Most people live lives of quiet desperation.
If we don’t keep pace with our companions, perhaps it is because we march to the beat of a different drummer.
These words are ingrained in us and as true today as when they were first presented to the world by Henry David Thoreau in 1849 in the landmark of American literature, Walden.
Never hitting a false note, cartoonist John Porcellino, known for his own landmark in comics, King-Cat Comics and Stories, shares with us his interpretation of what it may have felt like to be in a little log cabin out in the wilderness. This brings to mind the film, Into The Wild, and another young man with the world at his feet with a compulsion to throw himself to the mercy of raw nature. However, this extreme reaction to civilization was never Thoreau’s intention.

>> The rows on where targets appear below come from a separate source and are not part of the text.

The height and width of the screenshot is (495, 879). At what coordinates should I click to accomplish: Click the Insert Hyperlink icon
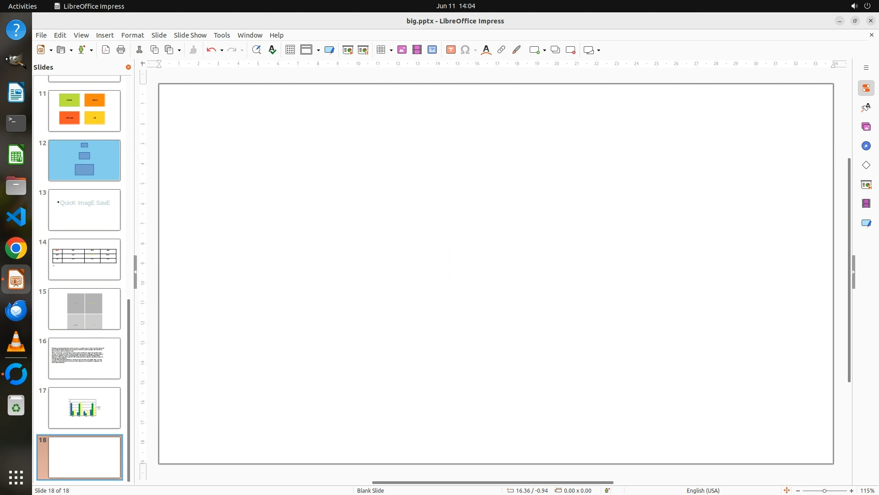tap(501, 50)
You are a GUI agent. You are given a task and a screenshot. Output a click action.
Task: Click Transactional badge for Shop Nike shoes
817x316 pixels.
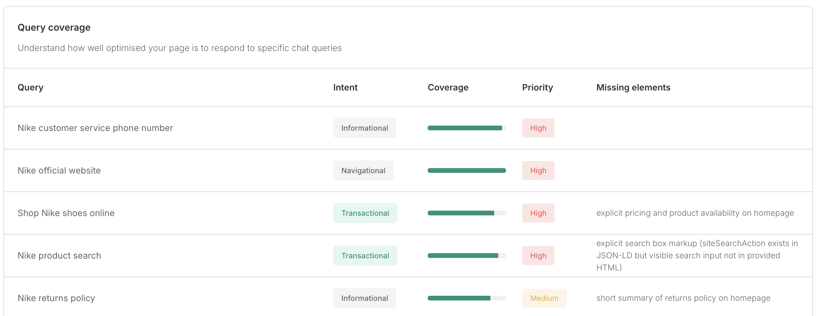pos(365,213)
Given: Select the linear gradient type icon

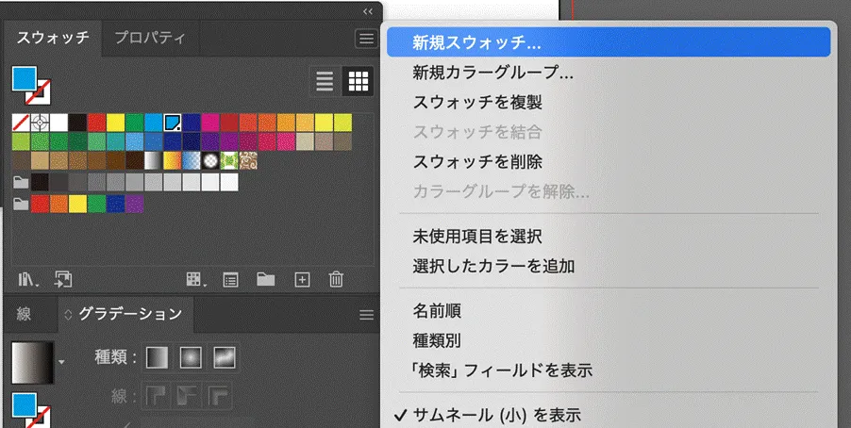Looking at the screenshot, I should click(x=157, y=357).
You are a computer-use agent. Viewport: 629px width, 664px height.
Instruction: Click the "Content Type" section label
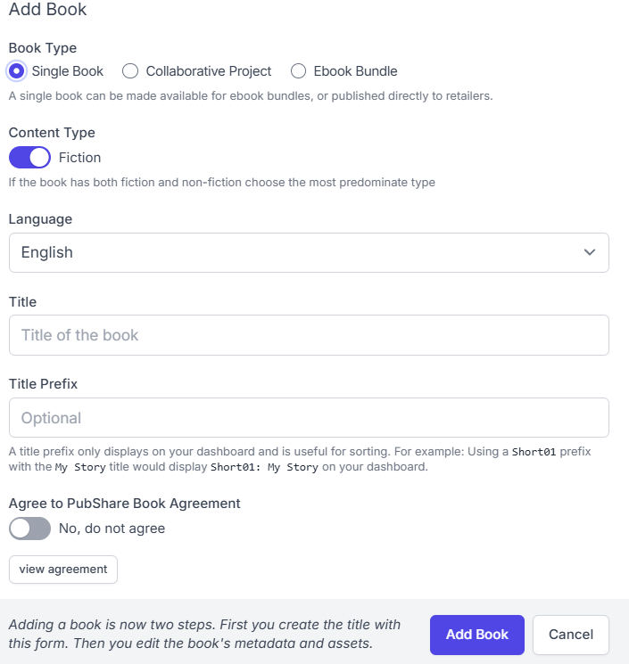click(x=52, y=133)
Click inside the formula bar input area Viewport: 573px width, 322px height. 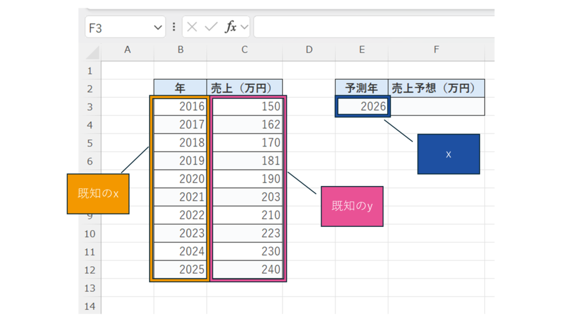click(369, 27)
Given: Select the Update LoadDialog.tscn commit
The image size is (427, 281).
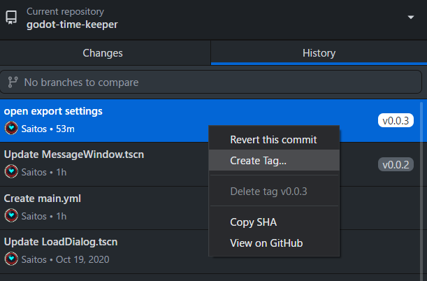Looking at the screenshot, I should [104, 252].
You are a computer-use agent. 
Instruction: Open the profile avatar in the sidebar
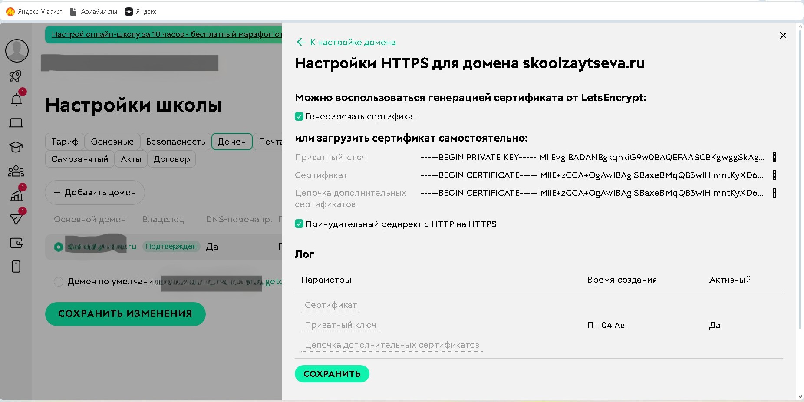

Instead, his plan was to live in a cabin, not too far from town, as an experiment in self-reliance. He wasn’t courting anything extreme. His goal was to simply live within his means. He grew his own food and did a few odd jobs. He visited friends and they visited him. The rest of the time, he studied, wrote and communed with nature. All this sounds sort of like a page out of John Porcellino’s life. His drawings clearly resonate with a similar outlook on things. That common desire to come up against the elements is tempered with gentle contemplation, a hallmark of Porcellino’s own observations, and the only constructive way to go when it’s just you and the woods.
If you stay in one place long enough, you will see and be part of everything. Out there in the wild, what matters are the quiet moments like how the sun light plays throughout the day or how the owl reacts to your movements or how the friendly mouse will wiggle its way through your clothes to reach that piece of cheddar you hold out to it. It’s a pleasure to see how Porcellino depicts that play of light, the owl’s reactions and the mouse’s journey.
Porcellino is careful to distill what happened at Walden Pond. In a most natural way, Porcellino becomes Thoreau and Thoreau becomes Porcellino. Both of them come together to invite you to join in: no need to crash into nature; just learn to simplify. Porcellino does a great job of keeping that message clear, simple and accessible. He also does a thorough job of annotating his use of text from Walden which helps to encourage further reading.